= India Shining =

BJP's slogan

India Shining, India Rising was a marketing slogan referring to the overall feeling of economic optimism in India in 2004. The slogan was popularised by the then-ruling Bharatiya Janata Party (BJP) for the 2004 Indian general elections. The slogan was initially developed as a part of an Indian government campaign intended to promote India internationally.

Advertising firm Grey Worldwide won the campaign account in 2003; the slogan and the associated campaign was developed by national creative director Prathap Suthan, in consultation with Finance Minister Jaswant Singh. The government spent an estimated US$20 million of government funds on national television advertisements and newspaper ads featuring the "India Shining" slogan.'

Some editorials also suggested that the India Shining campaign was one of the causes for the subsequent defeat of the Atal Bihari Vajpayee government in the 2004 parliamentary elections, particularly in urban areas, the target audience of the campaign.
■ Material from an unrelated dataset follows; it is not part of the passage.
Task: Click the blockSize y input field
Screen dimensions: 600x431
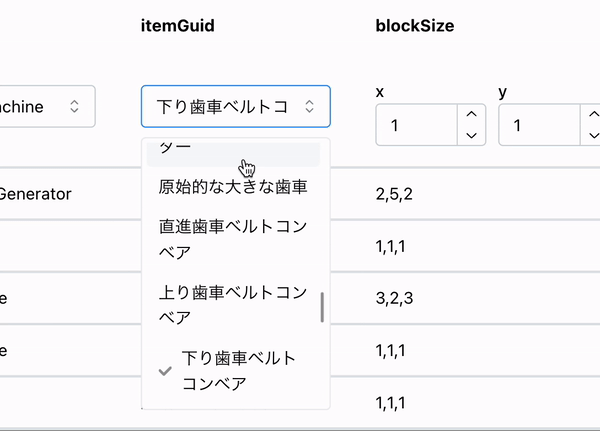Action: [x=540, y=125]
The negative assessment of the India Shining campaign was echoed after the election by former Deputy Prime Minister L.K. Advani, who described it as "valid," but "inappropriate for our election campaign... By making them verbal icons of our election campaign, we gave our political opponents an opportunity to highlight other aspects of India's contemporary reality... which questioned our claim."

== Controversy ==
There has been controversy over the "Indian Shining" advertisements as to whether the governments, States or Centre, are permitted to use taxpayers money to promote any political gain. The BJP government spent an approximate cost of ₹5 billion for the advertisements campaign during the 2004 elections.

The "India Shining" slogan drew criticism from various columnists and political critics of the ruling National Democratic Alliance government for glossing over a variety of social problems, including poverty and social inequality.

The slogan was then used as a central theme in the BJP's campaign for the 2004 national elections, a move criticised by the BJP's political opponents, who felt that public money was being used for partisan purposes. In response, the Indian Election Commission banned the slogan's broadcast until after the elections, although BJP politicians continued to use the slogan in other contexts.